Emmanuel Macron est fatigué d'attendre qu'Angela Merkel soutienne ses rêves d'une intégration européenne plus étroite. Le président français a décidé de ne pas compter sur la chancelière allemande et de se trouver de nouveaux alliés au sein de l'UE.
Et il espère profiter du coronavirus pour imposer ses plans visant à réformer la zone euro, qui incluent la mise en place d'un budget commun, d'un fonds unifié de sauvetage et de la fonction de ministre commun des Finances, écrit le quotidien The Daily Telegraph.
Selon la revue britannique, M. Macron est à la tête d'une alliance de pays du Sud et de la Méditerranée, notamment les plus touchés par le Covid-19. Cette alliance, incluant l'Italie, l'Espagne et le Portugal, souhaite créer un fonds de la zone euro capable d'émettre des obligations communes avec une garantie commune pour aider à financer la reprise économique après la pandémie. Cette alliance est directement opposée à Mme Merkel. Elle dirige le groupe des membres financiers conservateurs du Nord de l'UE, qui ne brûlent pas d'envie de payer les dettes d'autres pays, explique le quotidien.
Le groupe de Macron a exigé de créer des corona-bonds de l'UE afin d'accélérer la reprise de l'économie affectée par le virus. Cette idée a été bloquée par l'Allemagne et les Pays-Bas. La dette commune est devenue un tabou pour le parti d'Angela Merkel après le sauvetage de la Grèce de la faillite. D'autant qu'aujourd'hui la chancelière est "plus faible que jamais". Le conflit a rouvert les anciennes blessures des contradictions économiques entre le Nord et le Sud de l'UE. Les pays comme l'Espagne et l'Italie sont fatigués de la morale du Nord concernant la prudence financière, notamment quand Bruxelles n'a pas voulu venir en aide à Rome au début de la crise.

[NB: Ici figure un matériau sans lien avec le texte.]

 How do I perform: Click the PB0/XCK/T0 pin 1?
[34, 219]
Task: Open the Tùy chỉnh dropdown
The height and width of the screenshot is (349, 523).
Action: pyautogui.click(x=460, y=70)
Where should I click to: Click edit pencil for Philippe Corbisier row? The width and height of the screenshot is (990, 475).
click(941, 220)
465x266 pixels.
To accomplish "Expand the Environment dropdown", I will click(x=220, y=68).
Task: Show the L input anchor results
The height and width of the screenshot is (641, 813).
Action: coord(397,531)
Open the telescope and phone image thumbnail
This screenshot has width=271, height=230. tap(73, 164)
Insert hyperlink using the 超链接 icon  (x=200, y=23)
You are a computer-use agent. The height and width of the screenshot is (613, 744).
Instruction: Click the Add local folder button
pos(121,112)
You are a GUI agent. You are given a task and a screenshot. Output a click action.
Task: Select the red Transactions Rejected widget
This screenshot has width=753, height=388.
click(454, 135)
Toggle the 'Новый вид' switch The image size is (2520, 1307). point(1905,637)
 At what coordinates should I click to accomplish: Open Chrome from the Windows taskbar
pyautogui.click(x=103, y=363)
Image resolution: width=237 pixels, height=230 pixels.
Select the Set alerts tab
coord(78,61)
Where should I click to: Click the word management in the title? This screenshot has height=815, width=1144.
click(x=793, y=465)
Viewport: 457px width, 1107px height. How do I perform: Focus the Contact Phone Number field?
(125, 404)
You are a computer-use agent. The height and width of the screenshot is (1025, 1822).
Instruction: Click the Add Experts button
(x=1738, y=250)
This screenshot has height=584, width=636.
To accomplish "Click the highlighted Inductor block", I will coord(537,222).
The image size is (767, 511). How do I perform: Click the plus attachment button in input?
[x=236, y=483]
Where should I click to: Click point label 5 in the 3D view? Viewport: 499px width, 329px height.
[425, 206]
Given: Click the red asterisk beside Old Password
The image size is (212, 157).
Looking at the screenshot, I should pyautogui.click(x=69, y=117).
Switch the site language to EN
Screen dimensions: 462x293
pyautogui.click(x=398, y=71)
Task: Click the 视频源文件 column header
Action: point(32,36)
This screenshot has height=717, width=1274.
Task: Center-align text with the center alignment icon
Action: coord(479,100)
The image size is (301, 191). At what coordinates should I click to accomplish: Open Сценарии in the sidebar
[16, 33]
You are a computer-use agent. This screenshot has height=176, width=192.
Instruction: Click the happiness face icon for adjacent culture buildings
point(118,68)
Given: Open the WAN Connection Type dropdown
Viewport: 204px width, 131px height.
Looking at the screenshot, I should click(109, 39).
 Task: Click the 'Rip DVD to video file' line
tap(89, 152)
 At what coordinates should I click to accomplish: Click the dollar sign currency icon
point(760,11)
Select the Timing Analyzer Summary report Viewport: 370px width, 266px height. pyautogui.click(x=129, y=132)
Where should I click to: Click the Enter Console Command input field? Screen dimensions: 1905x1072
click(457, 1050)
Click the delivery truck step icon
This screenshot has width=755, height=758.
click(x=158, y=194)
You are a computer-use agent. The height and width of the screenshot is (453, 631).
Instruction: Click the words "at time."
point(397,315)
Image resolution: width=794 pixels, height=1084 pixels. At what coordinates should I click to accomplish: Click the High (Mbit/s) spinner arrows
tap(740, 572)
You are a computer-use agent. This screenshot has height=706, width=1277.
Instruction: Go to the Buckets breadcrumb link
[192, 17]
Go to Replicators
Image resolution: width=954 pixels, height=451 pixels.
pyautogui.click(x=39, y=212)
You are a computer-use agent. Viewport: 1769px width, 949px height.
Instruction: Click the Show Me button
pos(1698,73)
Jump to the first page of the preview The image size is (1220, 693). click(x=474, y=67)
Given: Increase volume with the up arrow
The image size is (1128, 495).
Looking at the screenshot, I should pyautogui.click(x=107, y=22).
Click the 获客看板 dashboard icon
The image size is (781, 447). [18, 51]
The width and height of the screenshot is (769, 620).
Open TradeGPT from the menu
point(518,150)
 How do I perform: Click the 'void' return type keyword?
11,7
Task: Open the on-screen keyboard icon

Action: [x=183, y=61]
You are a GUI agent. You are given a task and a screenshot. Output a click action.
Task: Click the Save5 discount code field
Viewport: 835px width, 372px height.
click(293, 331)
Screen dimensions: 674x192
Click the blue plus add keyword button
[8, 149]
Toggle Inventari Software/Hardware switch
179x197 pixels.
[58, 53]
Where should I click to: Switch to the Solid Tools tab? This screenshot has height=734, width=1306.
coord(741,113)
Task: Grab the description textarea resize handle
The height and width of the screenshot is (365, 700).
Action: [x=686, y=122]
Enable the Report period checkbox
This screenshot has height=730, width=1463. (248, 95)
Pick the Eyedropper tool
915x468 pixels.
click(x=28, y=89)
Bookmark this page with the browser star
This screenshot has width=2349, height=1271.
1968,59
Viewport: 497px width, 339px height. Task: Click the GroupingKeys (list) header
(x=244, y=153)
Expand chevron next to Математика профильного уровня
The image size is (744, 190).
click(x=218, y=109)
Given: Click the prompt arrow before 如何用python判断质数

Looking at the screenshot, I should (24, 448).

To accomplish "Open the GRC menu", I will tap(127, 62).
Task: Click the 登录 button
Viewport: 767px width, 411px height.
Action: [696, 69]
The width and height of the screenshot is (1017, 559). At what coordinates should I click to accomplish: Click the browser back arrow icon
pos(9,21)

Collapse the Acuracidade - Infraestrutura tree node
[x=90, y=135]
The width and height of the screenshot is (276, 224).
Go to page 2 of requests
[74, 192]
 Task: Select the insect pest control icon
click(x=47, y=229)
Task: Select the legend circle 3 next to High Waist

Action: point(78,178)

Emmanuel Macron a clairement affiché sa position dans une récente interview. Il a déclaré que Berlin risquait de détruire "entièrement l'idée européenne" s'il refusait de soutenir les plans de Paris. Le président a averti que la situation était un prétexte pour les populistes au Sud de l'UE pour déclarer que le Nord oublie la cohésion de l'Europe dès qu'il faut partager un fardeau. "Il n'est plus possible d'avoir un financement désuni pour les dépenses pour combattre le Covid-19", a-t-il ajouté.
D'après le Daily Telegraph, Macron a "remué le couteau dans la plaie", mais l'a fait habilement. Le président a déclaré que la France assumait une certaine responsabilité pour la Seconde Guerre mondiale. Il a comparé l'incapacité du bloc à s'entendre sur un fonds de lutte contre le coronavirus à l'erreur "colossale" de Paris qui avait exigé de Berlin des réparations après la Première Guerre mondiale, ce qui a contribué à l'arrivée d'Hitler au pouvoir. Le chef de l'Etat français a cette capacité de semer un trouble dans l'ordre de choses établi. Ainsi, il a détruit le système partite français en créant le parti République en Marche pour briguer le mandat présidentiel.
Avec sa rare critique publique visant Angela Merkel il a enfreint une autre tradition de longue date, estime le quotidien britannique. Paris et Berlin assurent historiquement un leadership en UE. Mais le célèbre moteur franco-allemand de la formation de la politique du bloc dysfonctionne depuis longtemps. Ces derniers temps le président et la chancelière divergeaient publiquement sur le Brexit, l'expansion de l'UE et le choix de la direction de la Commission européenne. En 2017, Emmanuel Macron a tenu un discours à la Sorbonne pour exposer sa vision du fonds commun pour sauver la zone euro et le budget, et a demandé un soutien à Mme Merkel. Deux ans et demi plus tard il attend encore de Berlin quelque chose de plus que des mots chaleureux et une déclaration conjointe maladroite.
Il est évident à présent qu'Emmanuel Macron s'est trouvé de nouveaux alliés pour ses batailles à Bruxelles. S'il pouvait briser le tabou de la dette commune en UE à l'aide d'un fonds pour la lutte contre le coronavirus, il resterait brisé. Les réformes du président français dans la zone euro se rapprocheraient de la réalité. Angela Merkel est peut-être affaiblie, mais elle demeure un ennemi redoutable. Peu à Bruxelles, où elle était surnommée "Reine d'Europe", miseraient contre elle en prévision du sommet numérique des dirigeants de l'UE la semaine prochaine, qui aura lieu en ligne à cause du coronavirus.
"Mais en tant que son successeur évident Macron s'empresse et se prépare à prendre à Merkel la couronne du dirigeant le plus influent de l'UE", conclut le Daily Telegraph.